=== Section Start ===

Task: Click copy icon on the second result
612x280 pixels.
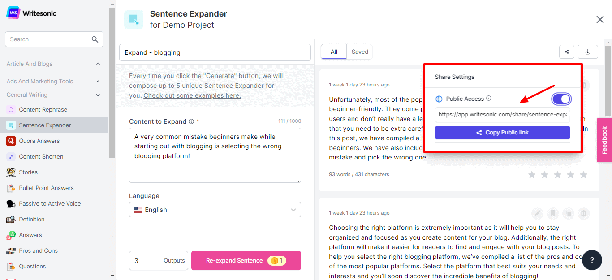Action: 568,213
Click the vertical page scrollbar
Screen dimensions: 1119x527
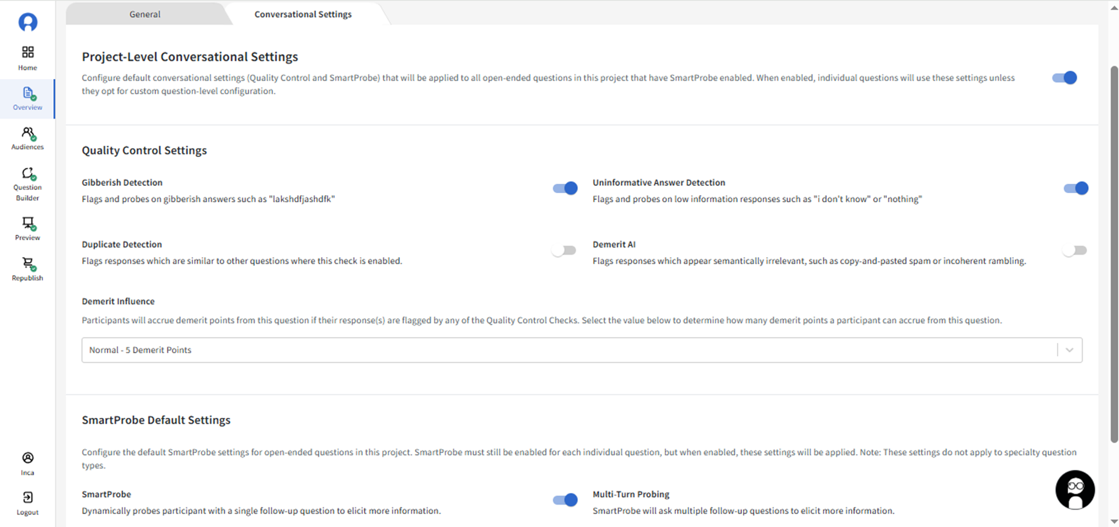point(1114,252)
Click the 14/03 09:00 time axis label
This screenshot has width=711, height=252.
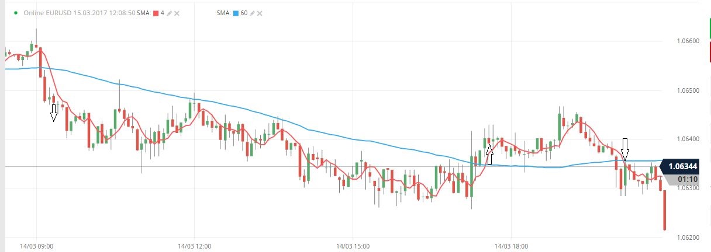pos(37,246)
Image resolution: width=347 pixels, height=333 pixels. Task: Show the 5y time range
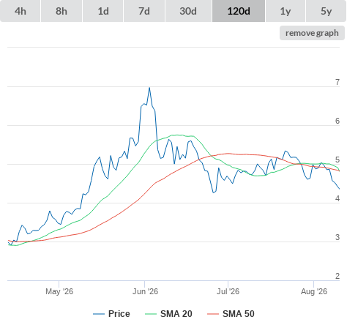coord(327,11)
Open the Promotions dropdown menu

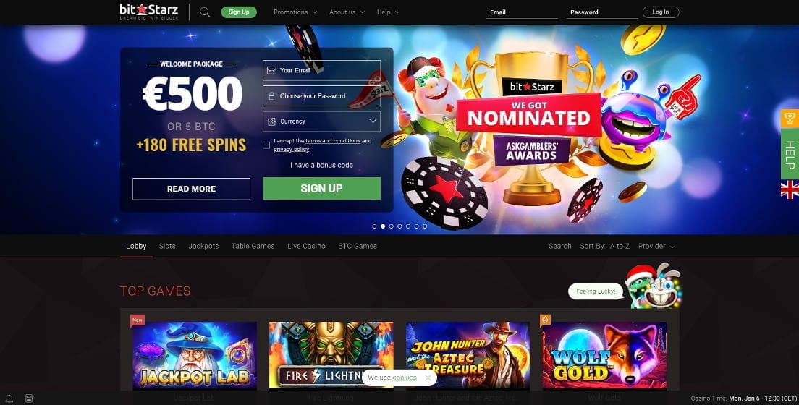coord(295,12)
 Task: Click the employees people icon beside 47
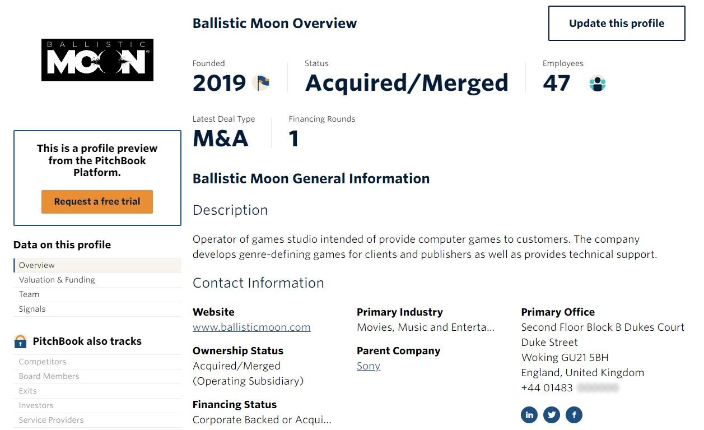[598, 84]
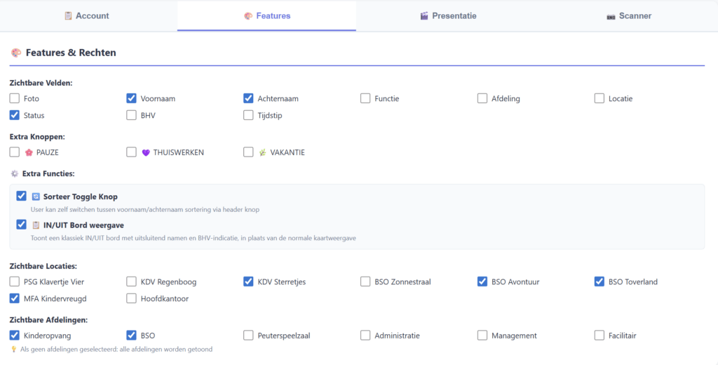Screen dimensions: 718x365
Task: Uncheck the IN/UIT Bord weergave checkbox
Action: [21, 225]
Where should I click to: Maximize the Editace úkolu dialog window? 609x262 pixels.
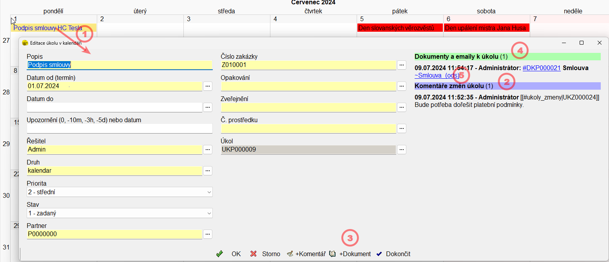coord(582,43)
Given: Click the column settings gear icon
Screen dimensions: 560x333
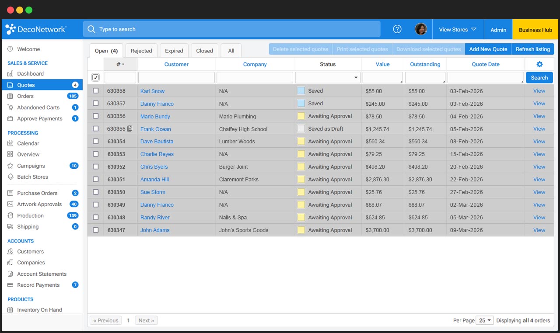Looking at the screenshot, I should tap(539, 64).
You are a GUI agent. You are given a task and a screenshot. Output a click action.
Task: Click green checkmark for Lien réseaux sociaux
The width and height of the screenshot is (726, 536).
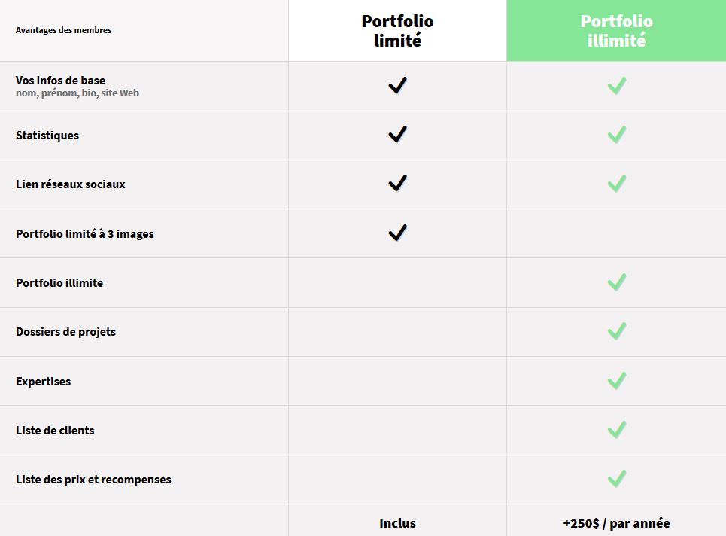click(617, 184)
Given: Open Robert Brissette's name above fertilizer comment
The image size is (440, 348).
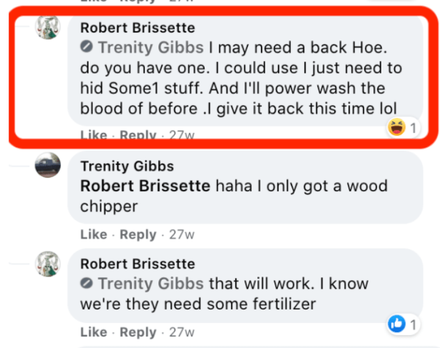Looking at the screenshot, I should [x=138, y=264].
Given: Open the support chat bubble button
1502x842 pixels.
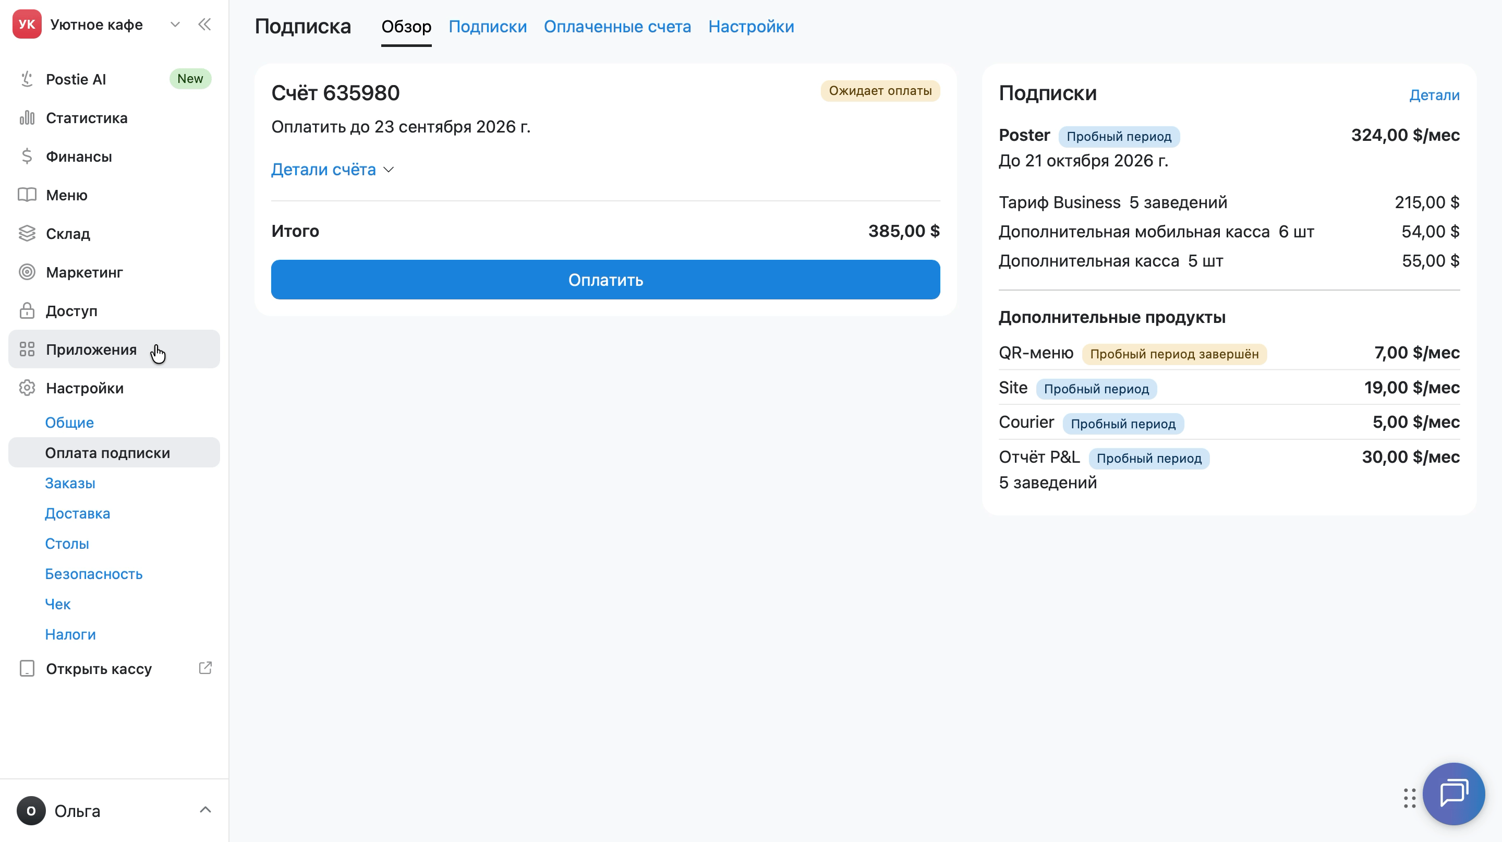Looking at the screenshot, I should click(x=1453, y=793).
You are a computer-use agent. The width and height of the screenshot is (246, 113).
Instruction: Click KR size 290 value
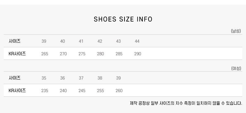coord(137,54)
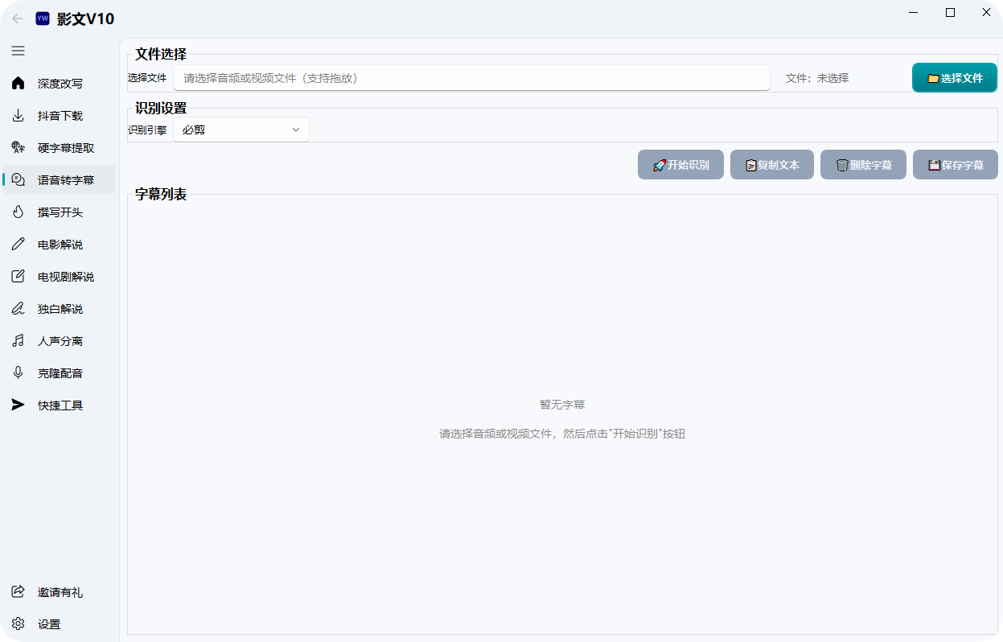Click the file path input field

(x=471, y=78)
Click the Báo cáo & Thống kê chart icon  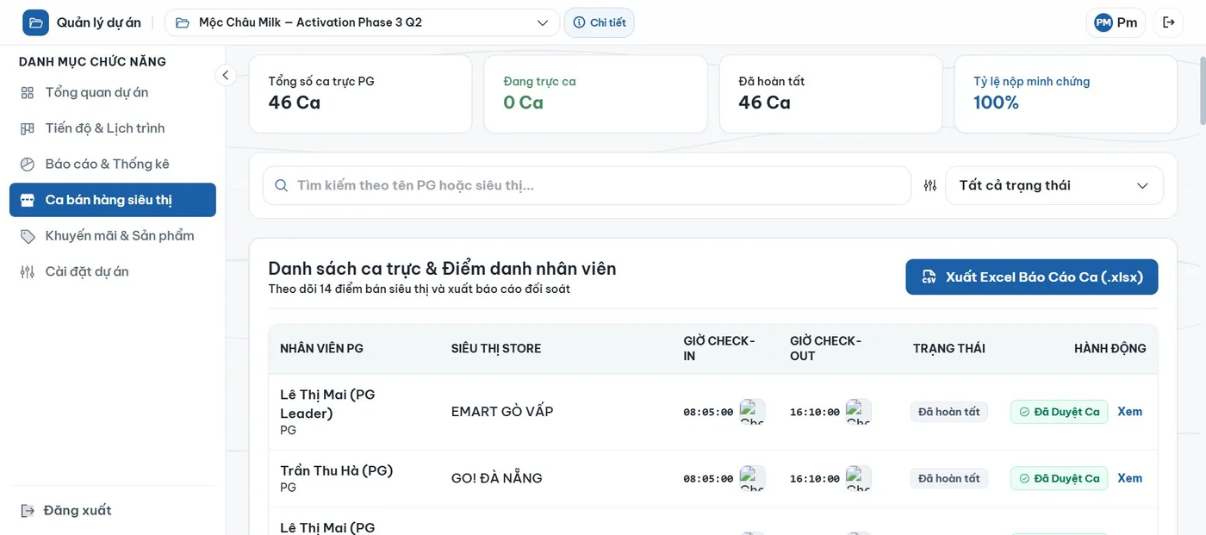point(28,164)
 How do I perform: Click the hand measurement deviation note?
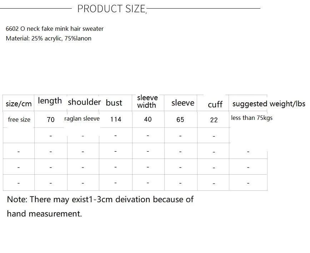click(100, 206)
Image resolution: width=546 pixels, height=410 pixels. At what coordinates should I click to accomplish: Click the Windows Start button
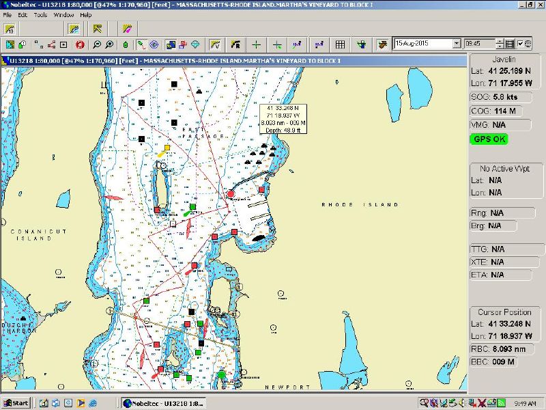[16, 402]
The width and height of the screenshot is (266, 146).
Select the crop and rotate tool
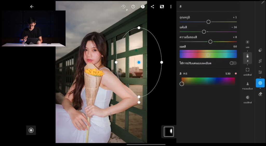[x=260, y=61]
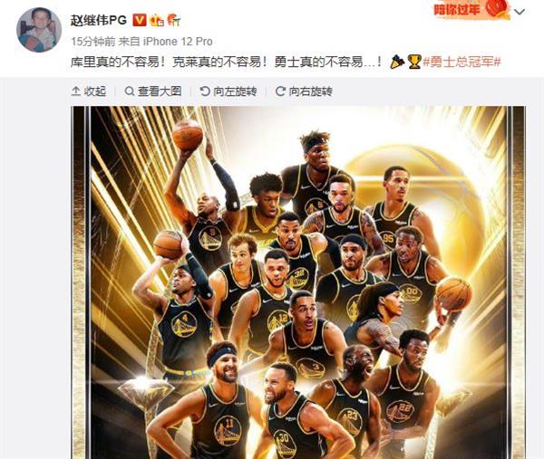544x459 pixels.
Task: Open the 15分钟前 timestamp link
Action: [x=93, y=42]
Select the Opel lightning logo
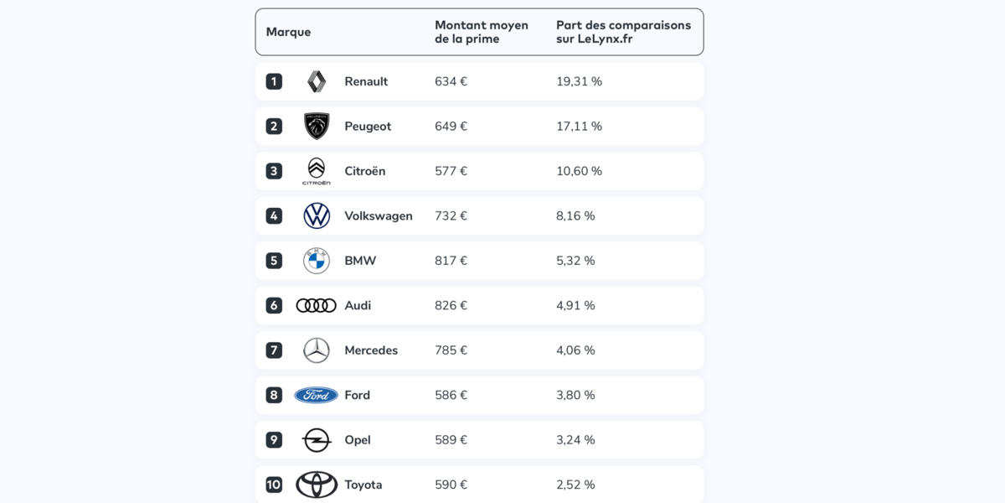This screenshot has height=503, width=1005. point(317,440)
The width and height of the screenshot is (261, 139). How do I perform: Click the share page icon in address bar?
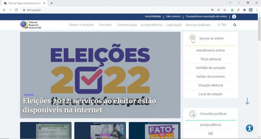218,10
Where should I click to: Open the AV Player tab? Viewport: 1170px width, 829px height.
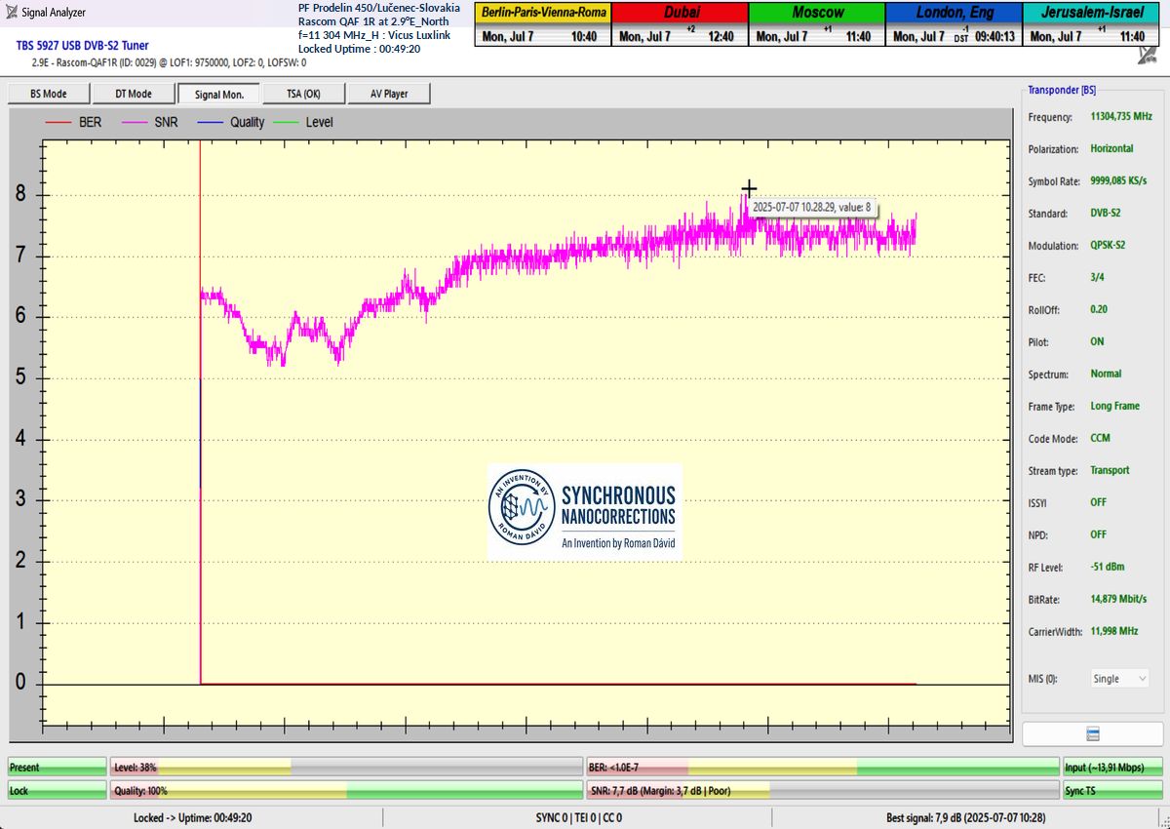388,94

=== Section End ===

▶ PROBLEM REQUIREMENTS
Once the line with "612x280 pixels." has been found above, output that line and every later line exactly, stopping after the line with "You are a computer-use", and omit the pictures.

▶ SOLUTION
612x280 pixels.
Action: 568,213
Click the vertical page scrollbar
Screen dimensions: 1119x527
point(1114,252)
Click the 14/03 09:00 time axis label
This screenshot has width=711, height=252.
pos(37,246)
Image resolution: width=347 pixels, height=333 pixels. Task: Show the 5y time range
coord(327,11)
Open the Promotions dropdown menu

coord(295,12)
 Task: Click the employees people icon beside 47
[598, 84]
Screen dimensions: 718x365
Task: Uncheck the IN/UIT Bord weergave checkbox
Action: [21, 225]
Where should I click to: Maximize the Editace úkolu dialog window? 609x262 pixels.
coord(582,43)
Given: Click the column settings gear icon
Screen dimensions: 560x333
Looking at the screenshot, I should tap(539, 64).
You are a GUI agent. You are given a task and a screenshot. Output a click action.
Task: Click green checkmark for Lien réseaux sociaux
The width and height of the screenshot is (726, 536).
click(617, 184)
Given: Open Robert Brissette's name above fertilizer comment
The image size is (440, 348).
Looking at the screenshot, I should [x=138, y=264].
Given: Open the support chat bubble button
1502x842 pixels.
Looking at the screenshot, I should click(x=1453, y=793).
You are a computer-use agent. The width and height of the screenshot is (246, 113).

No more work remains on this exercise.